Through all of the tears,
through all of the pain,
You knew I would be,
one step closer to where You wanted me.
I didn’t know where life was taking me,
I didn’t know this was where I was supposed to be,
but you saw me through and knew exactly where you were bringing me.
Everything that once felt right,
now feels wrong to me.
Life is different now,
but I know it has to be.
Life never felt so right,
life never felt so good,
Now that I’ve arrived,
Here in this moment with You.
Looking back now,
I can clearly see,
everything was leading me,
Right here …
Here in this moment with You.
– Sandi Rauwolf
Now, it is clear where God has been leading me … right here in this moment with Him. What an incredible gift! Well, it goes without saying … I have felt more than guided in all of this and give all of the glory to God.
May this coming week fill your hearts with something that brings you one step closer to that same moment, your moment with Him. Hugs!!!
Sandi
galleycat-editor said,
August 6, 2008 at 9:44 am
Hi, Sandi, as the editor of your book Blessings Too Good, I have to say a big congrats to you on almost being a published author, and welcome to the blog world! I know that your story, and all that you shared from your heart in your book, will be a huge blessing to many people. May its message spread far and wide to touch lives everywhere.
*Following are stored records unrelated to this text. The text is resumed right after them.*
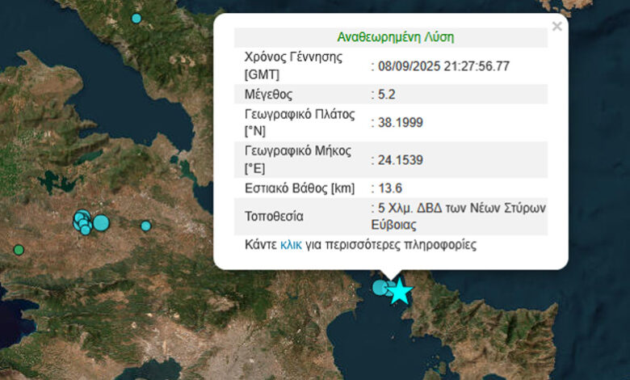Select the focal depth value 13.6
Image resolution: width=630 pixels, height=380 pixels.
click(386, 188)
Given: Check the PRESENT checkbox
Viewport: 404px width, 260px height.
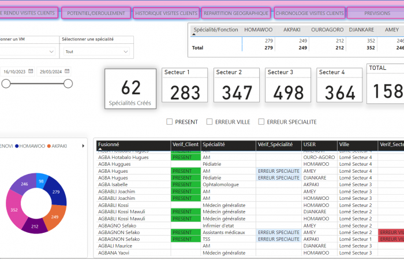Looking at the screenshot, I should (x=170, y=122).
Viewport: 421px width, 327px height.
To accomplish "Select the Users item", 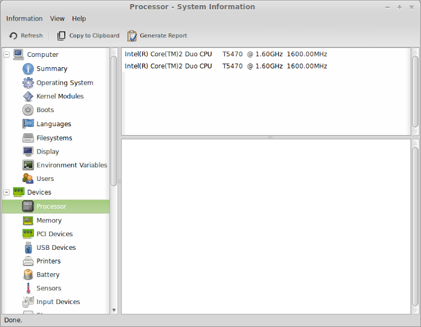I will click(45, 178).
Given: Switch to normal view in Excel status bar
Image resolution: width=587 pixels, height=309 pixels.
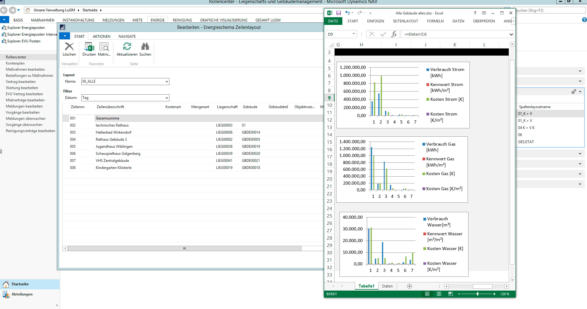Looking at the screenshot, I should tap(427, 294).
Janet :-) (galleycat-editor)
Ruth Mueller said,
August 28, 2008 at 7:03 am
Dear Sandi,
May God continue to bless you so that you may continue to bless us with your wonderful, thought provoking, helpful comments on our lives here on earth, living as God’s children through faith in Jesus!
I have read your book and it is most inspiring! Carol Doctor is a good friend of mine. We enjoy attending two Bible Classes together. I feel God has blessed me through your book and I pray He will continue to give you health and strength to write another book! Thanks!
A sister in Christ, Ruth Mueller (Gmaruth1@Juno.com).
Marty Imler said,
September 12, 2008 at 12:31 pm
Dear Sandi,
I am a friend of Carol Doctor (aren’t I blessed to have Carol as a friend). I am one of the many people who was praying for you and anxiously waiting for your book to come out. It was worth waiting for. I feel I’ve had a special walk with God and will never forget your strong faith. I especially liked your Heart Tugs. I feel them all the time and will try harder to answer them. I feel, like Carol, your next book should be called “Heart Tugs. May God continue to bless you with many more years of good health and happiness.